Source data:
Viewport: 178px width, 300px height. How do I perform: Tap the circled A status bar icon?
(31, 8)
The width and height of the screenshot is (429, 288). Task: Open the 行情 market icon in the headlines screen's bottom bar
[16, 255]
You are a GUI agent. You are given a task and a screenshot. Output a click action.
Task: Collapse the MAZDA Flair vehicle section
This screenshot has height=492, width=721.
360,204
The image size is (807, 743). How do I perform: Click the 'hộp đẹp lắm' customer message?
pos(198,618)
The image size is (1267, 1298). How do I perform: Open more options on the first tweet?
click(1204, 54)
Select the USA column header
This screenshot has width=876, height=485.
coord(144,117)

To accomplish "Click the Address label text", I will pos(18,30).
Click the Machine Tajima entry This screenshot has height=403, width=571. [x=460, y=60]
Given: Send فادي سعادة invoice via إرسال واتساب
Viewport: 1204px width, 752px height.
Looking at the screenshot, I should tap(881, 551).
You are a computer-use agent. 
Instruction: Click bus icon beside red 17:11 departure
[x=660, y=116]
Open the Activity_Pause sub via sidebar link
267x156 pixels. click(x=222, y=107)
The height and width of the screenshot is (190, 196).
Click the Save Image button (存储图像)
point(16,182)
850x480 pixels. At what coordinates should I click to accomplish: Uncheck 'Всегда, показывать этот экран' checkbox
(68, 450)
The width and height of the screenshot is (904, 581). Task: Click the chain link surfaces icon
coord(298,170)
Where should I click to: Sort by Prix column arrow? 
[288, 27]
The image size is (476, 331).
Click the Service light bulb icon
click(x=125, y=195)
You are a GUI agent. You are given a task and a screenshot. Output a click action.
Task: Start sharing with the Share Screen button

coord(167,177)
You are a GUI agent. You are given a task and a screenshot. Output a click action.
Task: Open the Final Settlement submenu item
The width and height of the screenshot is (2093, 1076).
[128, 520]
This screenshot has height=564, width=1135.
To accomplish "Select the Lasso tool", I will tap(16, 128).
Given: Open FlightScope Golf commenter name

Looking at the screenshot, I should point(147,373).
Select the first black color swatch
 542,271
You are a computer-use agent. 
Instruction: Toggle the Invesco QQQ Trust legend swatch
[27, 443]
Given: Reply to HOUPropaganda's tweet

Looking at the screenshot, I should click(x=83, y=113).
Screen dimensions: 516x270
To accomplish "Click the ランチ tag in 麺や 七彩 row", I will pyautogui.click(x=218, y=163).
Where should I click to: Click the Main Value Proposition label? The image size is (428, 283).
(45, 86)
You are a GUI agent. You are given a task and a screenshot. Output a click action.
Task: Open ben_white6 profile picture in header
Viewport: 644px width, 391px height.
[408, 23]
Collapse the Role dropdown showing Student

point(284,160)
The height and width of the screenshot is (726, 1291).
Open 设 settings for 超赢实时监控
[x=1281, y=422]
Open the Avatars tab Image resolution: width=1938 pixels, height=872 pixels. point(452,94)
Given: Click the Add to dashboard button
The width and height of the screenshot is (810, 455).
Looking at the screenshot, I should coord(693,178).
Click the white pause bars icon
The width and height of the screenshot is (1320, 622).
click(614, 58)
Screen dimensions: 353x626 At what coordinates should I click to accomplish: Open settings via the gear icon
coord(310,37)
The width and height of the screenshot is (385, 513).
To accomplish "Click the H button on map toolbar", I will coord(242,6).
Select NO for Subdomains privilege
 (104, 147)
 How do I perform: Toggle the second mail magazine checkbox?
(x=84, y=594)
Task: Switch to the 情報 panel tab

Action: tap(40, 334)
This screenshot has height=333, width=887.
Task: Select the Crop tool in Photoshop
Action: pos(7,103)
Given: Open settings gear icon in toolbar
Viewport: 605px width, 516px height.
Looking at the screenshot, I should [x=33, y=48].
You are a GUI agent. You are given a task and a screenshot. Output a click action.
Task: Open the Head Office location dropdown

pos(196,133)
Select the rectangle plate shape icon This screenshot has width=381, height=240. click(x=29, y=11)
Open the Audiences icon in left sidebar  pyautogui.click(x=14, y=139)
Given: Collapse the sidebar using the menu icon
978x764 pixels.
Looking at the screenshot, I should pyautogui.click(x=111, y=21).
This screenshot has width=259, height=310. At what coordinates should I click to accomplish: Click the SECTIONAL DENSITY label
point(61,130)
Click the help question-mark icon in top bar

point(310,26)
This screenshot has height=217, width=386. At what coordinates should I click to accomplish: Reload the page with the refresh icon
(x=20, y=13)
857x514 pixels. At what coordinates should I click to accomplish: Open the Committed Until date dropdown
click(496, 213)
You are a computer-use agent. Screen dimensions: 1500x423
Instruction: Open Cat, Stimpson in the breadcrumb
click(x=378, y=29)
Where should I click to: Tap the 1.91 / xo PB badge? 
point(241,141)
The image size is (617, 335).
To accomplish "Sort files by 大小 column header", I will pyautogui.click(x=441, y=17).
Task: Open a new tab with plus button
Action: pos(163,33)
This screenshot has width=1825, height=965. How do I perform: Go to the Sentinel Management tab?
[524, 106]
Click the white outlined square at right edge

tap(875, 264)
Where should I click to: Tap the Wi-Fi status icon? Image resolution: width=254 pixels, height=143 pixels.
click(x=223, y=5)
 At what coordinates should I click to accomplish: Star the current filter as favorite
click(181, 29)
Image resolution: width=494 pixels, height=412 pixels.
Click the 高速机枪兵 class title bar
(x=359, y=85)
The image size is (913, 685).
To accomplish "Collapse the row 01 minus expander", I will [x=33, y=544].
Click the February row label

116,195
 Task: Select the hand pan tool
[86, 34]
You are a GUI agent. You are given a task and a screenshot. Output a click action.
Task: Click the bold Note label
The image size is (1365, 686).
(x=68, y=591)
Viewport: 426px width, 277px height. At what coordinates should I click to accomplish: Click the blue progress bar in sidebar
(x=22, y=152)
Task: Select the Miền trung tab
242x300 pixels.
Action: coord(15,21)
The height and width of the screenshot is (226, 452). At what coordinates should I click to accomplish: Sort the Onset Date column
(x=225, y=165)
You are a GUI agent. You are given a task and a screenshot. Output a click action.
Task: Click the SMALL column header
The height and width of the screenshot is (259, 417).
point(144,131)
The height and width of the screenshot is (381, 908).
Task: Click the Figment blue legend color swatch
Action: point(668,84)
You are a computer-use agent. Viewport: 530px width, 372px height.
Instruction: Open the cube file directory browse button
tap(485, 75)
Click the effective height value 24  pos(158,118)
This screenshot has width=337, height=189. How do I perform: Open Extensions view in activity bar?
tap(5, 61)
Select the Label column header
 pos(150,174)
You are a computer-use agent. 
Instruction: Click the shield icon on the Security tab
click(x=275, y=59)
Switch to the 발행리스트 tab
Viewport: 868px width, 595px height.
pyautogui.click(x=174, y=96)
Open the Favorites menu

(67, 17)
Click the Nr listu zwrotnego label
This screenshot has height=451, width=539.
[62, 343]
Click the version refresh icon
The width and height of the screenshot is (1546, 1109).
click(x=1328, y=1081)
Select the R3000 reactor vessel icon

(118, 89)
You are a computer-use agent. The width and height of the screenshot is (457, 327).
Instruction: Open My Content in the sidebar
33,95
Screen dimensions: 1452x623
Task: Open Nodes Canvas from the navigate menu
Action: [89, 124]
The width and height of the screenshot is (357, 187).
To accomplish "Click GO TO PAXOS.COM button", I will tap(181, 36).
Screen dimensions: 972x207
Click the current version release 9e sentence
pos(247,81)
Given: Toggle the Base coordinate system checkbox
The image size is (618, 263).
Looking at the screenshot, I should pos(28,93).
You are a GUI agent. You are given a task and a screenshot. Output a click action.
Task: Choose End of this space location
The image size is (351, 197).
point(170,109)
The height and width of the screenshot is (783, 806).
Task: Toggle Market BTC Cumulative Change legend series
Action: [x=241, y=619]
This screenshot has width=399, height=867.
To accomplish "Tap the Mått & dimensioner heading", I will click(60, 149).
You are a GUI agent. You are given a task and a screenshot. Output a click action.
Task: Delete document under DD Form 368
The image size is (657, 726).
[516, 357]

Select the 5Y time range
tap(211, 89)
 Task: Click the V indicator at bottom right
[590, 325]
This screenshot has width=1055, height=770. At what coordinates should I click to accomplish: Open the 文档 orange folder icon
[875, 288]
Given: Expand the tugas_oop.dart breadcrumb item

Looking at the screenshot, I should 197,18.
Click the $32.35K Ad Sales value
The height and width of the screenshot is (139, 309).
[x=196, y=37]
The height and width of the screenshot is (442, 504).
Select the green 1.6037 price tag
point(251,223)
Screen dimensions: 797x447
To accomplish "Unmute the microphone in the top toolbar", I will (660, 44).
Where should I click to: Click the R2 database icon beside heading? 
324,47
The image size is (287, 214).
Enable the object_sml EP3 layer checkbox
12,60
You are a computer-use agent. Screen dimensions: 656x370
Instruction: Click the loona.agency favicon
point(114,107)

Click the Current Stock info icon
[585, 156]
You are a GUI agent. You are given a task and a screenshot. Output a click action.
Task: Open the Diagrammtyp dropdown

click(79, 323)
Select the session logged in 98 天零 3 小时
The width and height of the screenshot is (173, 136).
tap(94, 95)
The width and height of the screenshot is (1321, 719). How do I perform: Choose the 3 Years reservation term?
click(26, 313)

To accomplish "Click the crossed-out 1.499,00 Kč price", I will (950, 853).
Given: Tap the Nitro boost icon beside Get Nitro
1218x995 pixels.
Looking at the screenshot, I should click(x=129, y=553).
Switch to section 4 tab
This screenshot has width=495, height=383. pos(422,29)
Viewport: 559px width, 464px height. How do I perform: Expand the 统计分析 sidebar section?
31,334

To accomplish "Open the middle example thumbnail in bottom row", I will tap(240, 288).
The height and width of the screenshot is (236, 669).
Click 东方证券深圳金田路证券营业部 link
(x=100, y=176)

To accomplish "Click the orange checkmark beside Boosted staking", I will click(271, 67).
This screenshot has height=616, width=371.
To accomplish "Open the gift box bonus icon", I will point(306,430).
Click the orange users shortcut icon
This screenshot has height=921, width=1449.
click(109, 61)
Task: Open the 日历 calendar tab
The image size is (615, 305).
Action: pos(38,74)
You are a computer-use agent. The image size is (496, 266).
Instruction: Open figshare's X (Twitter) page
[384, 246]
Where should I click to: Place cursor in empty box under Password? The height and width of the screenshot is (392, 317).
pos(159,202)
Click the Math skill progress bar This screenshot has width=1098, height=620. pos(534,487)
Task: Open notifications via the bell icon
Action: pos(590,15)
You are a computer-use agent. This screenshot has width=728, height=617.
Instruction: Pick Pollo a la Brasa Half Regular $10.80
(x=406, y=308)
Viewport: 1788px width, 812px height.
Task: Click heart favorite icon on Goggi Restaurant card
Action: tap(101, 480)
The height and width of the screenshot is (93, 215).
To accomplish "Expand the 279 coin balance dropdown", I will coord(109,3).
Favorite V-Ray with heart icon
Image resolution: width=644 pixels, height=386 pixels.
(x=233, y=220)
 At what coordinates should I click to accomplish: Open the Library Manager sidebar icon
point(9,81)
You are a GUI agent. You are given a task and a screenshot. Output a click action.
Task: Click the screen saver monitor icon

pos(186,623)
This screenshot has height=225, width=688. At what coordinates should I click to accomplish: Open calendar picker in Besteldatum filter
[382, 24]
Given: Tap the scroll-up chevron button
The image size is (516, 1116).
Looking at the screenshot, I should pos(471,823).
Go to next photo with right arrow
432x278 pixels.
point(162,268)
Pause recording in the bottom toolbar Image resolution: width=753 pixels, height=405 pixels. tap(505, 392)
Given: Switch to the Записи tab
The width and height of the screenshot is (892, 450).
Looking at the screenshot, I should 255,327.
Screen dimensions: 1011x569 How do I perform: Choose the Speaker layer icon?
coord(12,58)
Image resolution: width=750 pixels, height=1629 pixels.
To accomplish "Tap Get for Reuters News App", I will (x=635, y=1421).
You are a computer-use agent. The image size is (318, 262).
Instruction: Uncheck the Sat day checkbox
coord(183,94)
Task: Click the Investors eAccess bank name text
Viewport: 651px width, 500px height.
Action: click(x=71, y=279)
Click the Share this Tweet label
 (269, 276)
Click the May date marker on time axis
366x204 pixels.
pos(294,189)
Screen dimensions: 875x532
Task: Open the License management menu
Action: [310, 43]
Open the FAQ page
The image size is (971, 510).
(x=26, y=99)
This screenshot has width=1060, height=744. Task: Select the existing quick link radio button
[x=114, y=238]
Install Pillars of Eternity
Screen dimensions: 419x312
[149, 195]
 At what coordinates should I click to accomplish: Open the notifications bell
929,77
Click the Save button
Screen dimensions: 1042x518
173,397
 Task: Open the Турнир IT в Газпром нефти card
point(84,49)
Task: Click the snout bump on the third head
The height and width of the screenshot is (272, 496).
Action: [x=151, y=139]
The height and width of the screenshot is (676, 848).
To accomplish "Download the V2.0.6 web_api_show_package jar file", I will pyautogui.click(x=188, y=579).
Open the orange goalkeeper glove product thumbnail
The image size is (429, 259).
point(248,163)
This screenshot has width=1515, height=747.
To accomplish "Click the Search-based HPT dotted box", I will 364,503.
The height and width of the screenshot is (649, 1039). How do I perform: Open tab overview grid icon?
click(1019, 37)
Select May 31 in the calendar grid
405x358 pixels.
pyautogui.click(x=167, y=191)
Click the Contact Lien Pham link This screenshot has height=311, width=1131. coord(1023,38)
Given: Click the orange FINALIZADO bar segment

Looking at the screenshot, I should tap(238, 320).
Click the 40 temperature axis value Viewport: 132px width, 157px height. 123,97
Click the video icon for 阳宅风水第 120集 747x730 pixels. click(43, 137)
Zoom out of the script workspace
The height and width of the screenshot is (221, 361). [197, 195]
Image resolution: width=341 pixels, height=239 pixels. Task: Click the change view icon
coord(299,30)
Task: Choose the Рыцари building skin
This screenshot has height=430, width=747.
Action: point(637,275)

Exercise instructions: Beginning at the line that holds "Click the video", copy every line through the end of the entries exactly as given, and only those lines.

Solution to this task:
Click the video icon for 阳宅风水第 120集 747x730 pixels. click(43, 137)
Zoom out of the script workspace
The height and width of the screenshot is (221, 361). [197, 195]
Image resolution: width=341 pixels, height=239 pixels. Task: Click the change view icon
coord(299,30)
Task: Choose the Рыцари building skin
This screenshot has height=430, width=747.
Action: point(637,275)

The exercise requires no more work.